» **Testo fornito**

Non stupisce che Renzi abbia lasciato sullo sfondo quest’ultima ipotesi, suggestiva e del tutto logica in termini politici, ma poco realizzabile nelle condizioni attuali. Non ha torto chi osservava che sono proprio gli avversari interni di Renzi (nel Pd e nella coalizione) i più speranzosi di vederlo approdare a Palazzo Chigi, convinti forse che le sabbie mobili finirebbero per inghiottirlo o almeno per renderlo più duttile. D’altra parte non c’entra nulla la “staffetta” degli anni Ottanta fra Craxi e De Mita, evocata da più parti in questi giorni.
Quella fu una trattativa fra due capi partito che si scambiarono, non senza resistenze, la guida del governo. In questo caso si tratterebbe di un leader appena entrato in carica che chiede di portare la sua forza politica a Palazzo Chigi, sostituendo un esponente del suo stesso partito più debole perché privo proprio di quella forza che Renzi possiede ma esita a usare. Non è la stessa cosa. Semmai il nostro caso ricorda il passaggio in Inghilterra da Blair a Gordon Brown, entrambi laburisti. Oppure fra la Thatcher e John Major, conservatori, qualche anno prima. Ma si sa che a Londra i meccanismi istituzionali sono ben collaudati, anche quando c’è da affermare la supremazia del partito sul premier.
Da noi il problema è che Renzi è tutt’altro che sicuro di avere le spalle coperte dal suo partito, una volta che si fosse caricato la responsabilità del governo. Una responsabilità da cui non deriva gloria, tanto meno gloria elettorale, ma solo una serie infinita di problemi di ardua o quasi impossibile soluzione. In altre parole, l’avventura può trasformarsi in un attimo in una trappola mortale per un giovane ambizioso che non vuole incrinare il proprio consenso e punta solo ed esclusivamente a un’ampia, indiscutibile vittoria elettorale (resa più clamorosa dal generoso premio di maggioranza previsto dalle nuove norme).

» **Consegna a**
Conta le righe dei record che contengono la parola "Image", tenendo conto di maiuscole e minuscole, e indica soltanto il numero.
Il brano su Renzi e i record non hanno alcun legame tra loro.

» **I dati**
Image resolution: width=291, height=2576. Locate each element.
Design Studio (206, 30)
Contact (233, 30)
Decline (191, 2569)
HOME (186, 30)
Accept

» **Consegna b**
Ricopia dal brano su Renzi il passo che comincia con le parole "Da noi il problema" e termina con "dalle nuove norme).", senza cambiare nulla.

» **Soluzione a**
1

» **Soluzione b**
Da noi il problema è che Renzi è tutt’altro che sicuro di avere le spalle coperte dal suo partito, una volta che si fosse caricato la responsabilità del governo. Una responsabilità da cui non deriva gloria, tanto meno gloria elettorale, ma solo una serie infinita di problemi di ardua o quasi impossibile soluzione. In altre parole, l’avventura può trasformarsi in un attimo in una trappola mortale per un giovane ambizioso che non vuole incrinare il proprio consenso e punta solo ed esclusivamente a un’ampia, indiscutibile vittoria elettorale (resa più clamorosa dal generoso premio di maggioranza previsto dalle nuove norme).